Das einzig Naheliegende nach dem Anschlag auf den Berliner Weihnachtsmarkt geschah nachmittags um 15 Uhr. Es war der Vorgang "sich blicken lassen".

Kanzlerin, Innenminister, Außenminister und Regierender Bürgermeister standen dicht beieinander an der Gedächtniskirche auf dem Breitscheidplatz und schauten mit einer Mischung aus Ratlosigkeit und Müdesein auf Blumen und Kerzen. Sie hielten die Situation vielleicht zwei Minuten aus. Es gab ja nichts zu sehen, außer Blumen und Kerzen. Dann gingen sie weiter. In der Liveschalte sah man, dass sie noch woanders herumstanden, wahrscheinlich um keine Bilder zu erzeugen, die den Eindruck erwecken könnten, dass sie sofort weggegangen wären. Kurzer Gang in die Kirche, Eintrag ins Kondolenzbuch, das war’s.  

Seit dem Anschlag war eine der am häufigsten geäußerten Bitten von Seiten der Öffentlichkeit, dass man sich nicht auseinandertreiben lassen dürfe. Diese Botschaft wird oft retweetet und sicher meint jeder damit etwas anderes. Der eine will vielleicht Bilder sehen, auf denen von der AfD bis zur Linken alle geeint am Tatort stehen, sich an den Händen fassen und geloben, dieses Ereignis nicht zu missbrauchen. Die anderen wollen vielleicht Bilder von wehrhaften Deutschen sehen, die sich – obwohl sie ja vom Täter nichts wissen – gegen Muslime und Geflohene abgrenzen und dem Ganzen eine nationalistischere Farbe verpassen.

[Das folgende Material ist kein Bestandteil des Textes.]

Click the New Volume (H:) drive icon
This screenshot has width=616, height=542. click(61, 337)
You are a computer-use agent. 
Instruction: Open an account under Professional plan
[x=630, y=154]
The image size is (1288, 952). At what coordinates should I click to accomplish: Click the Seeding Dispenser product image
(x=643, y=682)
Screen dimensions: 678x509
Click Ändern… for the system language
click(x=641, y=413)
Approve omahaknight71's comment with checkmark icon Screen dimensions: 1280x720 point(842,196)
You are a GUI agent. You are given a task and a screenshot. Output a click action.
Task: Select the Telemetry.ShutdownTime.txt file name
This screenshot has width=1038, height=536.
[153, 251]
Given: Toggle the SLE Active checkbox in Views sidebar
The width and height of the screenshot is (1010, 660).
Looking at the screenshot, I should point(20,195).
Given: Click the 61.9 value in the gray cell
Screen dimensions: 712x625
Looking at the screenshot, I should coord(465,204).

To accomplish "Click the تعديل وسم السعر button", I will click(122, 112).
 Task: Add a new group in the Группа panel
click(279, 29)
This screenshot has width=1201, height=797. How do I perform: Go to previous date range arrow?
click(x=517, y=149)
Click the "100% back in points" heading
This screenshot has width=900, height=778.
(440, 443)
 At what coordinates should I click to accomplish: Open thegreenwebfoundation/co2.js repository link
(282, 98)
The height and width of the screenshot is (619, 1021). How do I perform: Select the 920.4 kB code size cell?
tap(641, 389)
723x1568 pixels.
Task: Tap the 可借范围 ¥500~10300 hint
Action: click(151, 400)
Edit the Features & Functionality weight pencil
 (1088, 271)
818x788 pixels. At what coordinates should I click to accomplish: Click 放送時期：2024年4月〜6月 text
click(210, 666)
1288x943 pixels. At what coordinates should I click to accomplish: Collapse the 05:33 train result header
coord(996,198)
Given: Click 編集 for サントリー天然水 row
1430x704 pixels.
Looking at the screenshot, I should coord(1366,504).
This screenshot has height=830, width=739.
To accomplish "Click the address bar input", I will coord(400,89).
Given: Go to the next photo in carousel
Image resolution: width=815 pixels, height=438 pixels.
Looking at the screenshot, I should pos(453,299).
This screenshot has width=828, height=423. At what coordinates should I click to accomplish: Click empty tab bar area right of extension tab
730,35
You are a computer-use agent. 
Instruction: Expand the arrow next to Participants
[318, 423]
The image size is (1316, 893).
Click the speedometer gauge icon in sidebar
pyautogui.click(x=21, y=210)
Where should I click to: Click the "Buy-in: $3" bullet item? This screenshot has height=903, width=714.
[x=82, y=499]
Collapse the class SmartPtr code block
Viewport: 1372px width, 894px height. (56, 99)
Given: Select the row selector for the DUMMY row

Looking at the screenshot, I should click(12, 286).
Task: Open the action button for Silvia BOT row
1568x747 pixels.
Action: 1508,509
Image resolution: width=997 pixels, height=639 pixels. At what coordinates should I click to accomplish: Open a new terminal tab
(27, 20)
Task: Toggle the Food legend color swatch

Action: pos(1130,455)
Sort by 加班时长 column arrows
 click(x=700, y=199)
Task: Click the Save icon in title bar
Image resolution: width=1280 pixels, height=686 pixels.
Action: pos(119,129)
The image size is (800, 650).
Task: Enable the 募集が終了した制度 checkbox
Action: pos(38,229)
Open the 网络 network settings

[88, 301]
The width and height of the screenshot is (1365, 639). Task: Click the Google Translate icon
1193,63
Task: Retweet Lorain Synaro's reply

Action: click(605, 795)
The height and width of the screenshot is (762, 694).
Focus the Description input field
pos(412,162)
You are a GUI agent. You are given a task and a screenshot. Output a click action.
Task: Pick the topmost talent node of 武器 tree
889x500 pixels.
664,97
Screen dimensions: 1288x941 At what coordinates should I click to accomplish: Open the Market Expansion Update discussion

Es war jedenfalls ein interessant, zuzuschauen, wie wenigstens die Regierungsspitzen des Bundes und Landes es einfach taten: rausgehen, sich blicken lassen und einfach mal nichts sagen. Dieser Moment war der vielleicht wichtigste und wahrhaftigste an diesem ganzen Tag. Und es ist zu befürchten, dass seine Botschaft aus Versehen entstand, denn das Ganze wirkte so hilflos und gänzlich ohne Plan. Sie standen einfach so zusammen.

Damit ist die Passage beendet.